What the task requires: Rewrite everything from the line containing "You are a computer-use agent. Viewport: 955px" down to the line containing "Instruction: Select the 附加信息 step" as a JSON list of strings, one string per line and blank lines omitted.

The data:

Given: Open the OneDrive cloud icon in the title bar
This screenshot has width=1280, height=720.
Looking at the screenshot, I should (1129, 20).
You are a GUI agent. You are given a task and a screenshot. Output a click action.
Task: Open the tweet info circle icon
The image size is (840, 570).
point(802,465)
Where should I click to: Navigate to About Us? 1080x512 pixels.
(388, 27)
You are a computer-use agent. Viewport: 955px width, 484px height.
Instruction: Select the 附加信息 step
==
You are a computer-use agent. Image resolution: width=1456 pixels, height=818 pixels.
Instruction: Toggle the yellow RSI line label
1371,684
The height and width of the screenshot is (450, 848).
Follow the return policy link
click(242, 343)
...
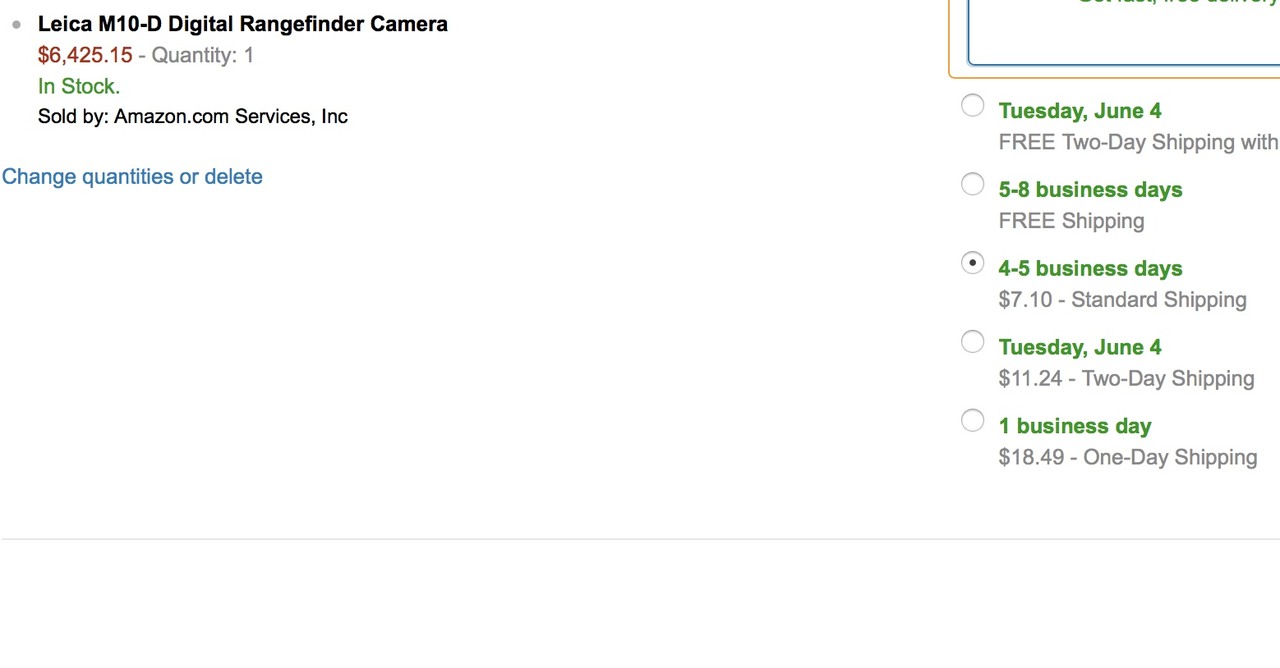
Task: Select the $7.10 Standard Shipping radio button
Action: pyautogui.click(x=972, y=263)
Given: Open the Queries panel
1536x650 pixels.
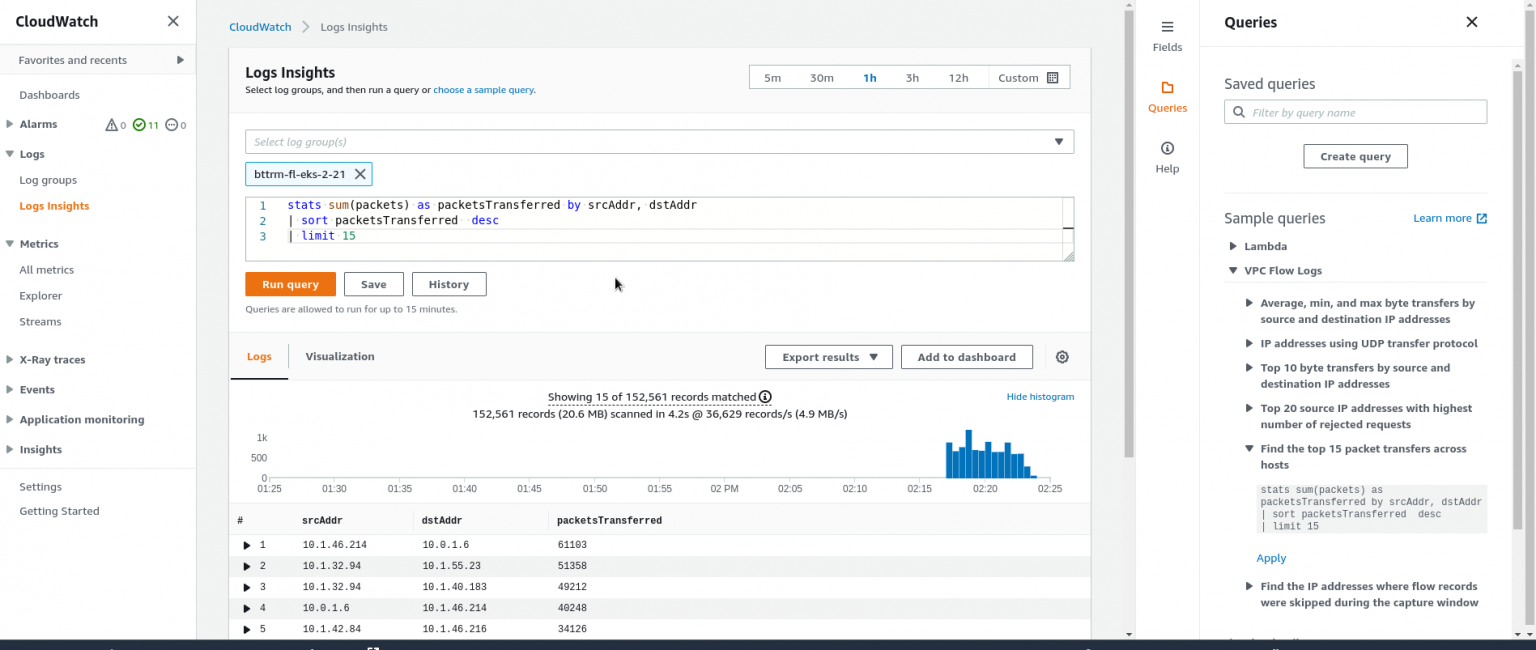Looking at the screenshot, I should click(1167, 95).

Output:
[
  "You are a computer-use agent. Viewport: 955px width, 484px height.",
  "Instruction: Select the 附加信息 step"
]